Com a quinta queda consecutiva no volume de vendas, o varejo restrito recuou 0,4% em junho de 2015, frente a maio deste ano. Os dados apontados pela Pesquisa Mensal do Comércio (PMC), divulgada pelo Instituto Brasileiro de Geografia e Estatística (IBGE), também refletiram retração no acumulado no ano (-2,2%) e nos últimos 12 meses (-0,8%). Considerando o varejo ampliado, quando se inclui os agrupamentos “veículos e motos, partes e peças” e “material de construção”, as quedas são ainda maiores: -0,8% na comparação mensal, -6,4% no ano e -4,8% em 12 meses. “Os dados negativos para a renda no primeiro semestre – dada a alta taxa de inflação e a deterioração observada no mercado de trabalho – contribuíram para a queda na demanda das famílias, o que significa redução no volume de vendas”, explica o economista da Fecomércio MG, Guilherme Almeida.

No primeiro semestre, sete das dez atividades avaliadas tiveram retração, sendo as mais expressivas as observadas para os grupos “veículos e motos, partes e peças” (-15,6%), “móveis e eletrodomésticos” (-11,3%) e “livros, jornais, revistas e papelaria” (-8,3%). “Sucessivos aumentos dos juros acabam encarecendo o crédito.
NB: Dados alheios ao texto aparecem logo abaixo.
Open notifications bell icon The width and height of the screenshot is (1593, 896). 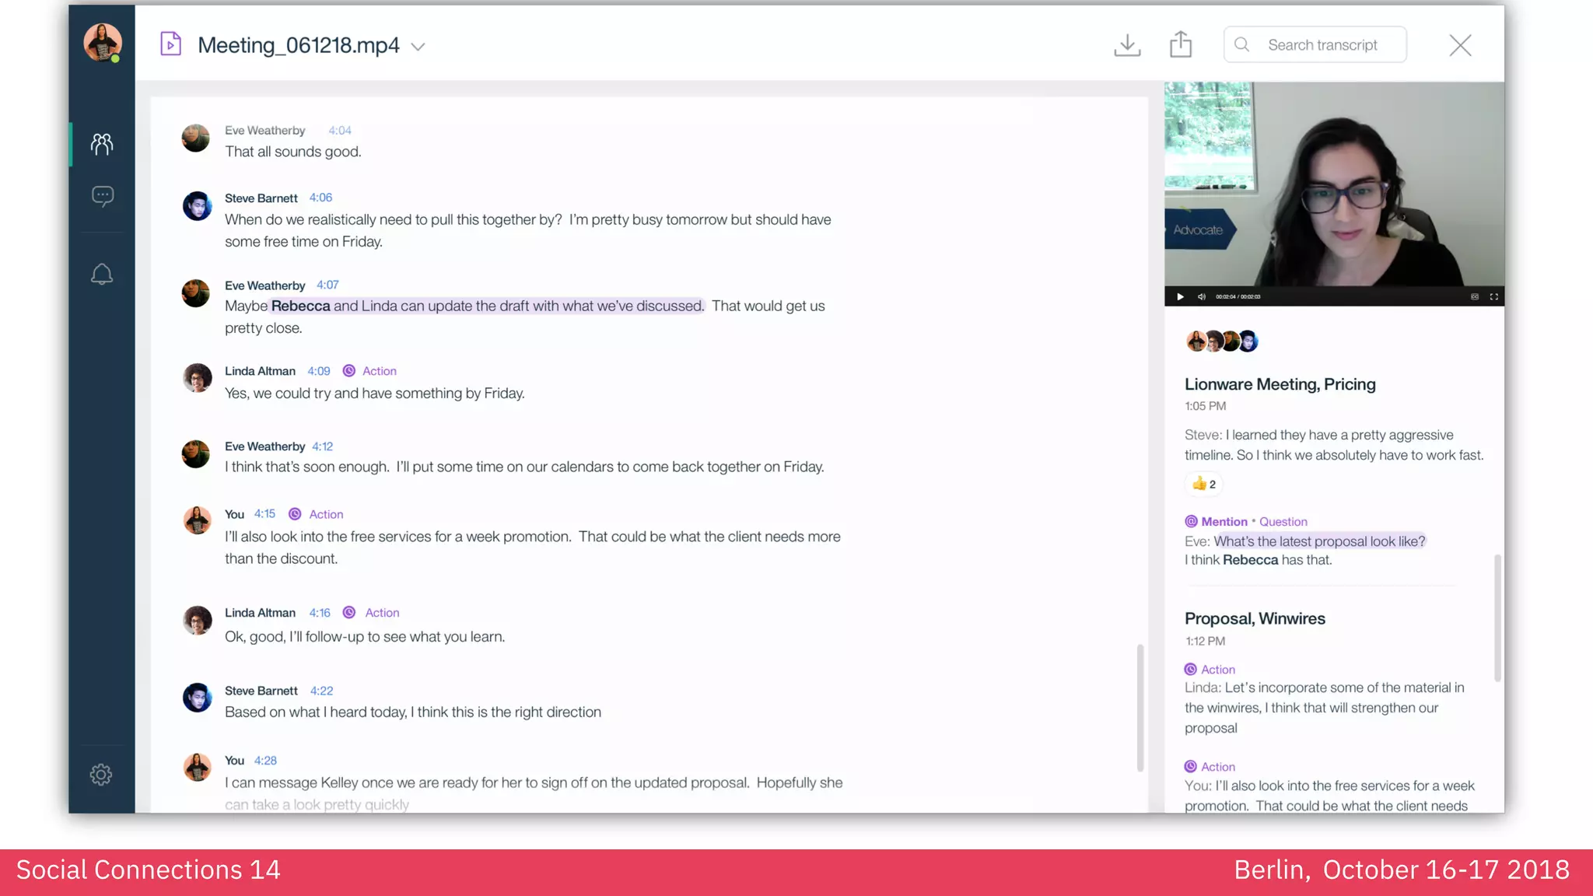click(102, 274)
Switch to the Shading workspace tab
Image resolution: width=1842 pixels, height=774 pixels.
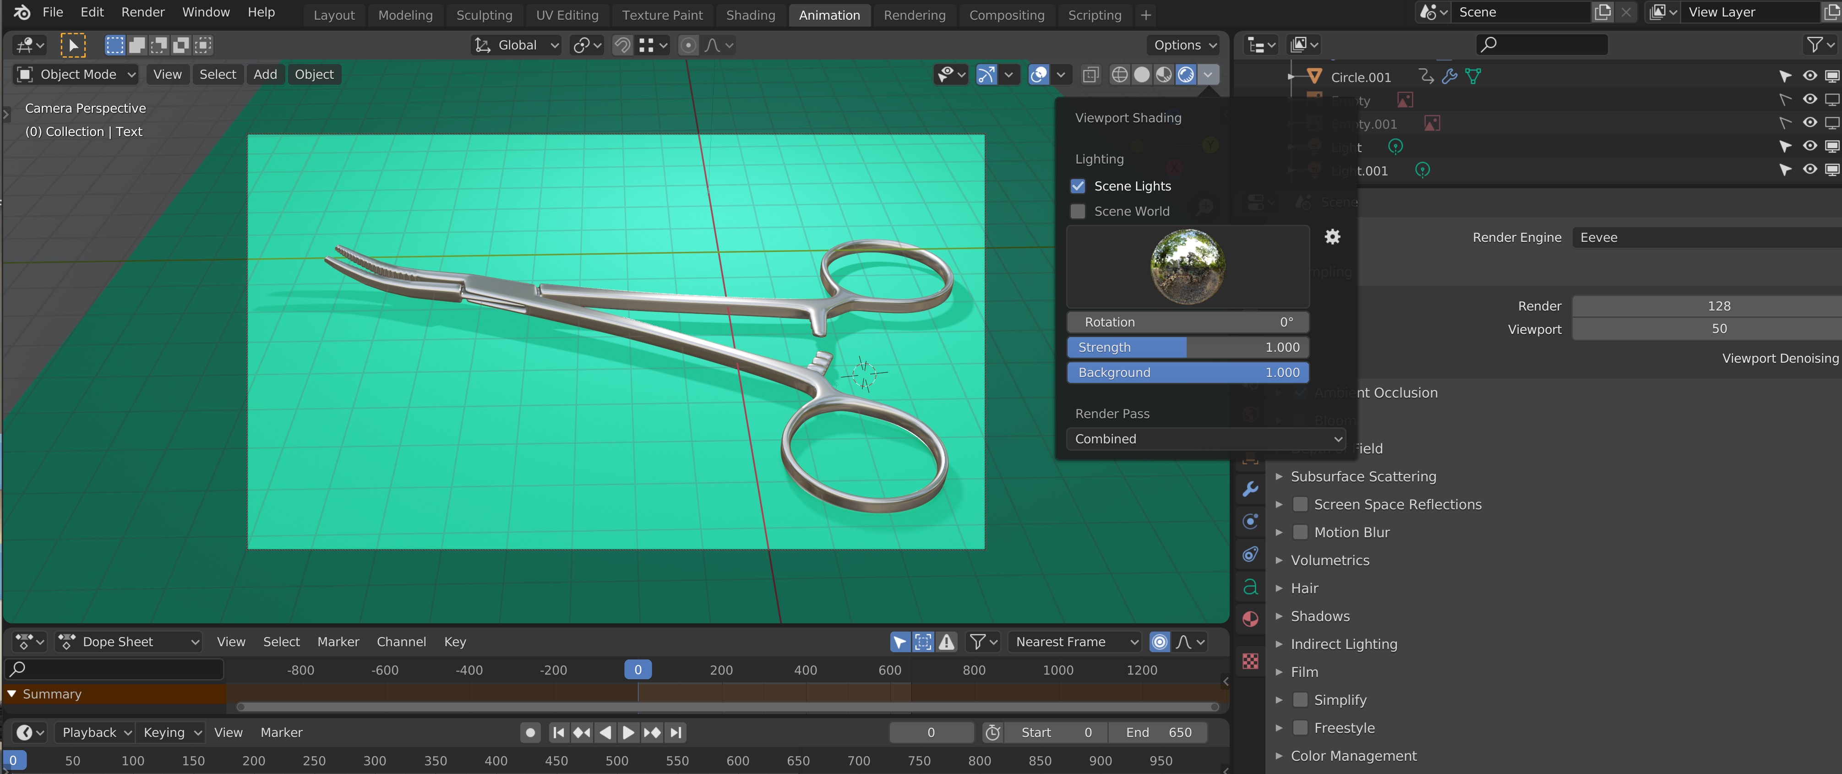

Dessa forma, produtos considerados duráveis, que dependem de condições de financiamento, acabam sentindo mais a pressão da conjuntura. Já para o caso dos livros, além da queda da renda, há o processo de substituição pelo meio eletrônico”, pontua o economista.

Encerraram os seis primeiros meses deste ano com resultado positivo os grupos “artigos farmacêuticos, médicos, ortopédicos e de perfumaria” (5,2%), “equipamentos e materiais para escritório, informática e comunicação” (10,2%), e “outros artigos de uso pessoal e doméstico” (3,9%).